Sólo cuenta el amor

Por Roberto Espinosa - Redacción de LA GACETA.

LA GACETA/HECTOR PALACIOS LA GACETA/HECTOR PALACIOS
06 Septiembre 2007
La iglesia de Módena. Luciano sienta su mano con dulzura en el canoso hombro de Fernando, el panadero. Los ojos cerrados bucean el amor en la sangre que se alborota de vida. Dos jilgueros sueltan a dúo una canzonetta. “Oye, madre, qué frescura, trae el aire de Surriento que inspira sentimiento a quien lo deja y se va. Mira, mira ese jardín, siente, siente su fragancia, el perfume delicado me embriaga el corazón... Y tú dices, ya me voy de esta tierra del amor, dentro de mi corazón, digo, madre, volveré...” Las lágrimas de una madre caminan los vitrales y acunan la emoción entre las manos, estremeciendo la banqueta. El Do de pecho de padre e hijo abre sus brazos hacia ella, mientras su mirada responde: “No, no te vayas así, no me des este tormento, torna a Surriento, torna otra vez”. Luciano Pavarotti se acaba de reunir con la ternura.

“Nací el 12 de octubre de 1935 en la ciudad que más amo de todas, Módena. Muchos años más tarde, cuando fui aplaudido por el público de América, me dije que no debía ser tan extraño, ya que un 12 de octubre Colón, un navegante tal vez italiano también, llegó hasta las islas de ese continente. Tuve una infancia muy feliz. Mi padre era panadero y mi madre trabajaba en una fábrica de cigarrillos. El conserva una voz hermosa de tenor y gran amor por la música. Ella, en cambio, siempre sostuvo que la música la emocionaba demasiado, así nunca va a mis actuaciones. Cuando ya había resuelto dedicarme a cantar, mi madre no se sorprendió -pese a que todo apuntaba a que iba a ser futbolista-”.

* **TAREAS PROPUESTAS**
A – Resume en forma de lista el párrafo de la crónica sobre Pavarotti que comienza con «Nací el 12 de octubre de 1935», conservando sus datos principales.
B – Prosigue la crónica sobre Pavarotti a partir de su última frase.
Los registros constituyen un material independiente de la crónica sobre Pavarotti.

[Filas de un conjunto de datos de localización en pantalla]
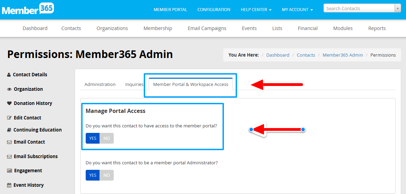Open the My Account dropdown
Image resolution: width=406 pixels, height=194 pixels.
coord(297,10)
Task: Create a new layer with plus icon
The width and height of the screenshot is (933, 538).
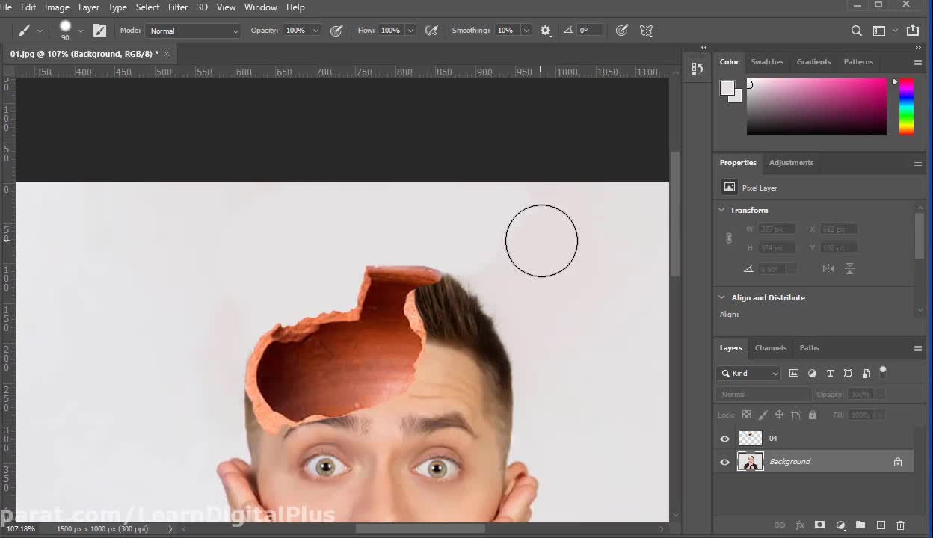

* **RESPUESTAS DADAS**
A –
- Pavarotti nació el 12 de octubre de 1935 en Módena, la ciudad que más ama.
- Años después, al recibir los aplausos del público de América, recordó que un 12 de octubre Colón había llegado a las islas de ese continente.
- Tuvo una infancia muy feliz.
- Su padre era panadero, tiene una hermosa voz de tenor y ama la música.
- Su madre trabajaba en una fábrica de cigarrillos y nunca va a sus actuaciones porque la música la emociona demasiado.
- Cuando él decidió dedicarse al canto, ella no se sorprendió, aunque todo indicaba que iba a ser futbolista.

B –
Una vitrola
Su padre Fernando cantaba en la iglesia de barrio y nunca quiso hacerlo profesionalmente. Recorría las noches rodeado de las voces de Beniamino Gigli y Tito Schipa que ventilaba una vitrola. “Italia no se puede comprender sin la música, de modo que era natural que entre juego y juego de pelota con mis compinches, aprendiera a tocar la mandolina y a cantar. Los vecinos se asomaban a sus ventanas y me arrojaban como premio nueces y caramelos”.

Llegó la Guerra. Hambre, miseria, desarraigo, pero siempre el amor. La contienda concluye. Regresan a Módena. Luciano tiene 12 años. Entra al teatro. Gigli está ensayando.“Al escuchar al maestro algo se movió en mí. Seré tenor, me dije. Con valor de niño me arrimé: ‘-Maestro, ¿cuánto tiempo estudió usted? -Ya ves, hijo, tengo 60 años y he terminado por hoy’. Comprendí que un cantante nunca termina de aprender, de probar, de sentir que puede fracasar. Por ese entonces yo no era precisamente un modelo de alumno. ‘¿Seré capaz de tanto sacrificio?’, me interrogué”.

Resígnate y alégrate
1947. Luciano está grave. Nadie sabe qué tiene. Piernas paralizadas, fiebre, una madre llora, un cura se apiada de su alma: “Resígnate y alégrate, Luciano, que esta noche estarás con Dios”, le dice. “Alguien me dijo una vez que canto como los dioses. Y aunque los tenores somos vanidosos desde niños, siempre recuerdo esos momentos en que me moría. Creo que mi vanidad, por lo menos, es en realidad amor a la vida, alegría de vivir, de hacer que la gente goce con el arte de la música”.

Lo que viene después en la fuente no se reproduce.